Extending the confidence we cultivate in meditation into the workplace is about being open to whatever presents itself. Normally, we resist difficulties and welcome successes. Wall Street was great when bonuses flowed, but now when we have to clean up after the party, it’s a different story indeed. We enjoy the business dinners and “atta boys,” but we don’t want to be in the room when Rose gets fired. We are willing to open to pleasures and achievements of all kinds, but we want to ward off the inevitable unruliness of our lives. The confidence we develop on the cushion, however, reveals that such picking and choosing is not only unnecessary but also painful and cowardly. Trying to make our lives secure by amassing all the goodies and avoiding all the difficulties turns out to be an aggressive game devoid of courage. The openness and confidence we cultivate in meditation overcomes this aggressive mindset, permitting us to be unconditionally available to our work—whether pleasant or distasteful; cheerful or disappointing; disastrous or triumphant. We don’t rush through firing someone because we are uncomfortable; we don’t throw a tantrum because our BlackBerry is on the fritz and won’t display our favorite icons. We don’t ignore inconvenient business facts so that we can recklessly present an upbeat public relations picture. The confidence of mindful leaders introduces the possibility that we can be thoroughly realistic about our lives— receptive to anything and everything that occurs.

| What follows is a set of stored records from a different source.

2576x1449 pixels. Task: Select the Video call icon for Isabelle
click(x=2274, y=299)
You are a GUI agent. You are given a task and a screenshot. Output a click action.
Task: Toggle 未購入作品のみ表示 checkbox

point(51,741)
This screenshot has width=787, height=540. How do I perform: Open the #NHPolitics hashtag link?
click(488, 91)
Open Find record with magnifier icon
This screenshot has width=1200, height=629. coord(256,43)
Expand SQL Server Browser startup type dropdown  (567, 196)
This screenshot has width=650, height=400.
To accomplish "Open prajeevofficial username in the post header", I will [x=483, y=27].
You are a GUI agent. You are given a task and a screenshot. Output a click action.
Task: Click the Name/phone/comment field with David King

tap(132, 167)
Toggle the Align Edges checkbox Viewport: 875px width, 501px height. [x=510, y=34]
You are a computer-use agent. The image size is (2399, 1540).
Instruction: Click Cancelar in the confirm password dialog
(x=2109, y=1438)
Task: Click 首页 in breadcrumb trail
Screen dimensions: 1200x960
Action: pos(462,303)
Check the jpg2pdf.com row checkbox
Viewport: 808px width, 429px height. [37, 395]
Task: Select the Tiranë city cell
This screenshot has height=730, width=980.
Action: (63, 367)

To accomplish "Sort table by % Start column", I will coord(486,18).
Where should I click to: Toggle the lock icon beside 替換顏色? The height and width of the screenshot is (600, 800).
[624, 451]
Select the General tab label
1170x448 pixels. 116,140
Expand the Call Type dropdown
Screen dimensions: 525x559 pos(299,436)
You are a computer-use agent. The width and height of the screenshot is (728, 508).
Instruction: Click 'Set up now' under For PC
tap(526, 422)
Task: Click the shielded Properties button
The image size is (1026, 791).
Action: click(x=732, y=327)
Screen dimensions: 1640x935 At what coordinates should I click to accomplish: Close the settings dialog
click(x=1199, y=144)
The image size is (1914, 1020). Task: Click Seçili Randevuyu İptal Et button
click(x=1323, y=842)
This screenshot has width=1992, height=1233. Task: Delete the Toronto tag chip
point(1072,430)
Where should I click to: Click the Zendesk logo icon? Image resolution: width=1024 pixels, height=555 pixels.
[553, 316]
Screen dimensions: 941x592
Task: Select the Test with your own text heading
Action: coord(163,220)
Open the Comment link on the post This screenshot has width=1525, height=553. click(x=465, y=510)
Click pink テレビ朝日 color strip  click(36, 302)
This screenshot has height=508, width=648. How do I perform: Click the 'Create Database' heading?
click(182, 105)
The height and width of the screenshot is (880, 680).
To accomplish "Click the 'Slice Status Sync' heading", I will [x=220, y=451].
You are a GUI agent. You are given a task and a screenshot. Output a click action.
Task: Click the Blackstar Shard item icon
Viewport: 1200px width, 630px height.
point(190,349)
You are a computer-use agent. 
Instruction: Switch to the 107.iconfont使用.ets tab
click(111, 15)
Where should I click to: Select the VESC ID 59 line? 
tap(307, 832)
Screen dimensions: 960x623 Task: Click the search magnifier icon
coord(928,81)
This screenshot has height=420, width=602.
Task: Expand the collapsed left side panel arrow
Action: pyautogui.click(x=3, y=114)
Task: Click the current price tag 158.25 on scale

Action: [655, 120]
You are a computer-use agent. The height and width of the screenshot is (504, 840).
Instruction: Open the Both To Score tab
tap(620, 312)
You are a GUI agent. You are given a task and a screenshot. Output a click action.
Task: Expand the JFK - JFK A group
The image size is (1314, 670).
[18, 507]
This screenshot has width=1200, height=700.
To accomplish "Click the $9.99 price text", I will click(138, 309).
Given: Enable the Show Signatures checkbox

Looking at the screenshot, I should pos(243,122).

Of course, there are many distasteful experiences that we tend to resist at work—indeed, in our lives in general. But the art of sitting still teaches us that when we resist—when we hold on and tense up and hold in—we only make matters worse, and that we do have a choice because we know how to let go and open. Letting go and opening to our workplace, with all its rewards, difficulties, and challenges, is the sane and confident thing to do: it puts us in contact with reality, and such contact is genuine, fresh, and raw. By opening to our experience—without any conditions, hopes or fears—we cultivate the talent of confidence, and expressing such confidence is the key to inspiring a fearless, dignified, and joyful workplace.